▸ **What you should do**
From the records, return each line that has the word "width" in it.

========

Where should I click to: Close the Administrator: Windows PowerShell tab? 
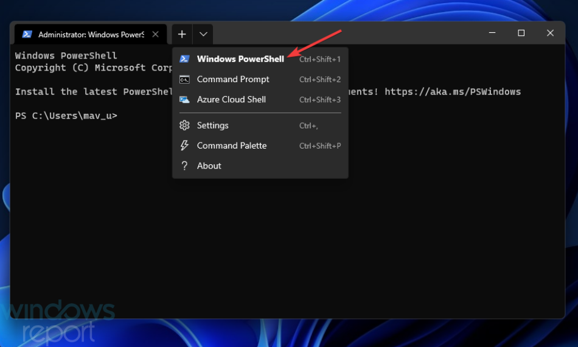155,35
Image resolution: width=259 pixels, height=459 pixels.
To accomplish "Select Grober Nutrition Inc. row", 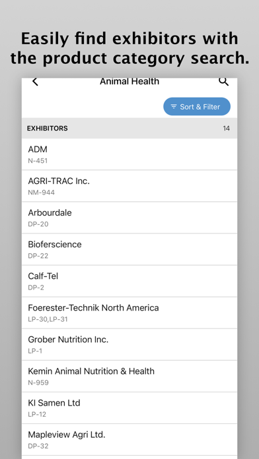I will [130, 344].
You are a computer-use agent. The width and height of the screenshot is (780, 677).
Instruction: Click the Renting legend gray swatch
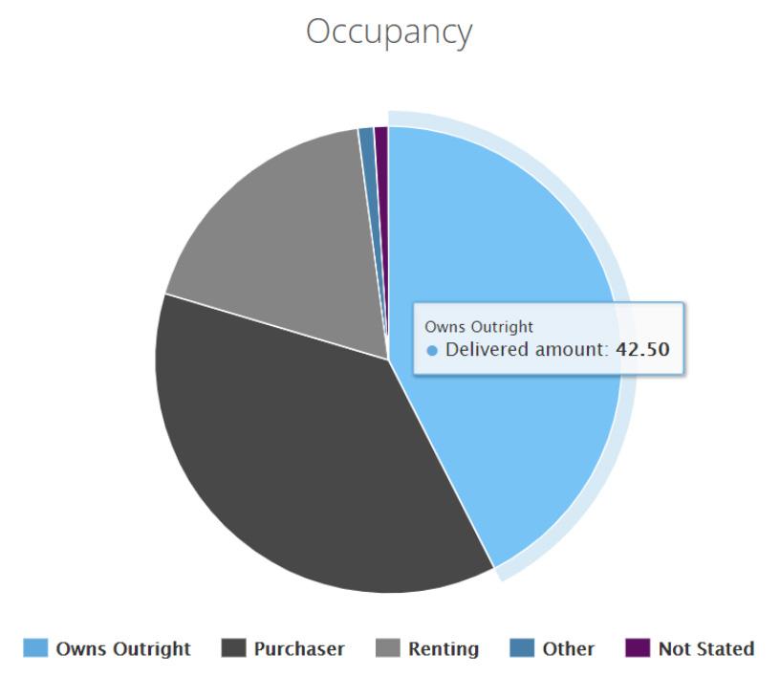(388, 648)
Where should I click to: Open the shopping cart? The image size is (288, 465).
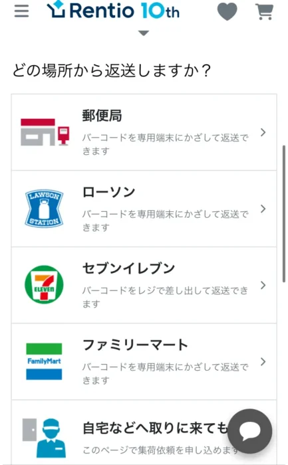pyautogui.click(x=264, y=12)
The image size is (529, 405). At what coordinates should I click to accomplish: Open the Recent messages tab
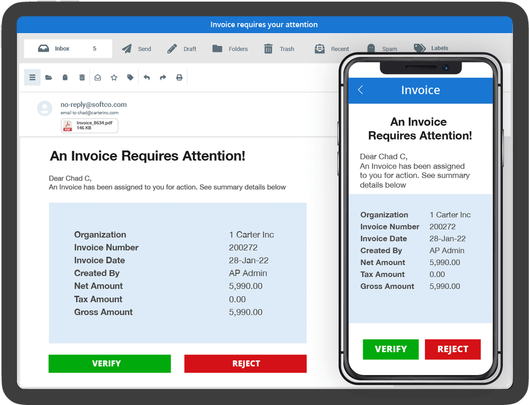(320, 48)
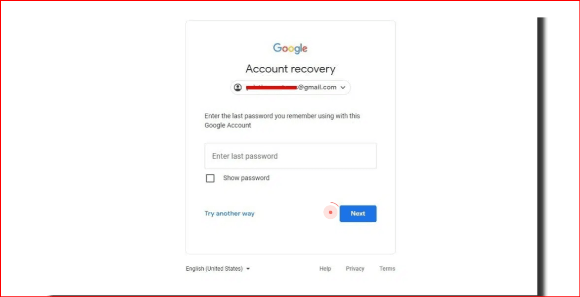580x297 pixels.
Task: Click the dark vertical bar at the right edge
Action: point(542,155)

========

▸ **Exercise output**
Image resolution: width=259 pixels, height=459 pixels.
You are a computer-use agent. The width and height of the screenshot is (780, 677).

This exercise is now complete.